The surgeon makes small incisions on the abdominal wall to start the surgery. The layer of the abdomen just below the muscles is inflated with carbon dioxide and the laparoscope and surgical instruments are inserted through the incisions. With the help of a monitor, the surgeon pushes the hernited instestine into place and then uses a surgical mesh to repair the hernia opening.
Advantages of laparoscopic inguinal hernia repair
The greatest advantage of laparoscopic inguinal hernia repair is that it offers a quicker recovery and thus shorter time off of work than the open repair. You can return home within 24 hours of the surgery and recover within 1 to 2 weeks. There is also a reduced risk of infection and the recurrence of hernias with this surgery, leading to less pain than open hernia surgery. The added advantages of laparoscopic inguinal hernia repair over open surgery is that the repair of the hernia may be easier with laparoscopic techniques. The surgeon can also check and repair a second hernia found at the opposite side during the operation. With the small incisions involved in this surgery, people prefer this surgery for cosmetic reasons.
Risks of laparoscopic inguinal hernia repair
Like all surgeries, there are some risks associated with laparoscopic inguinal hernia repair, where some people may need special preparation before the surgery. Those having a history of blood clots in large blood vessels, who smoke and those taking large doses of aspirin (as aspirin slows blood clotting and increases the chances of bleeding with surgery) are most vulnerable. Those on blood thinners and having urinary problems are also not advised the surgery. Some adverse outcomes associated with the surgery include pain in the spermatic cord, presence of fluid or blood in the scrotum and an inabiltiy to urinate. Other complications include from infections from the mesh or stitches, scar tissue formations called adhesions, and an injury to the abdominal organs, nerves and blood vessels. In very few patients, chronic complications include pain in the thigh, an injury to the testicle that leads to testicular atrophy, and a recurrence of the hernia.

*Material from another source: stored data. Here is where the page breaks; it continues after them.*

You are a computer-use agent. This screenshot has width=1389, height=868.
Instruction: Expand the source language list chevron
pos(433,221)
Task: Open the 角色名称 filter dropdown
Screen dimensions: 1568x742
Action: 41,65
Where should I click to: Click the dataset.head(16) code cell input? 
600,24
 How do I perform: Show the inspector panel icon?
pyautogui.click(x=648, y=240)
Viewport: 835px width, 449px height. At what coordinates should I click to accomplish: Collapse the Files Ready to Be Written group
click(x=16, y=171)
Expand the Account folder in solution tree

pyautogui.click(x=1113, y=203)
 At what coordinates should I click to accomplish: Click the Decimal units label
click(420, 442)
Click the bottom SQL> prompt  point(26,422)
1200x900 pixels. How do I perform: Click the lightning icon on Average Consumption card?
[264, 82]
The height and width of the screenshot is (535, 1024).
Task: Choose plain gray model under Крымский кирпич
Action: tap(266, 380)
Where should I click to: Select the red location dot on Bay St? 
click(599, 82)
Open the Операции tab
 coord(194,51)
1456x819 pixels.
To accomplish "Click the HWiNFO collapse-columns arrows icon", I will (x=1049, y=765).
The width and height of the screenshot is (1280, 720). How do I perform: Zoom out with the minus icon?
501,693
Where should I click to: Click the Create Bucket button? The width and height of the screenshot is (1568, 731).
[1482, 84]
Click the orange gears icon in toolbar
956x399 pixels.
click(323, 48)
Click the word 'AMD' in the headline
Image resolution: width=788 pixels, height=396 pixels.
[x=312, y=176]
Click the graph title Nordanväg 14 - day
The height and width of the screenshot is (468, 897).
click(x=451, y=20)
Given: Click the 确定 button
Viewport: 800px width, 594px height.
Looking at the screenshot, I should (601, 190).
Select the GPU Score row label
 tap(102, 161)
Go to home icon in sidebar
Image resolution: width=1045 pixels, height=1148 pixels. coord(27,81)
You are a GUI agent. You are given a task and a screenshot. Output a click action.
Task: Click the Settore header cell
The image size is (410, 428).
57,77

Comparing laparoscopic inguinal hernia repair
When compared with open surgery, laparoscopic inguinal hernia repair uses several small incisions instead of a large, single cut. As the surgeon can examine both groin areas, both hernias can be repaired together without any second large incision. With the patch or mesh placed over weak areas of the groin, hernias can be prevented from recurring at the same spot. Theoretically it makes more sense than the open operation because the laparoscopic surgeon does not need to cut through the surrounding muscle layers in order to fix a problem in the same muscle layer. However, laparoscopic inguinal hernia repair is a technically difficult operation. Most doctors would agree that for a one-sided hernia repair- the differences between the open and laparoscopic approach is minimal and depends on your surgeon preference and experience. For operations however that require a bilateral repair (both sides) or if you have previously had a hernia repair and it has come back, then laparoscopic repair is typically preferred.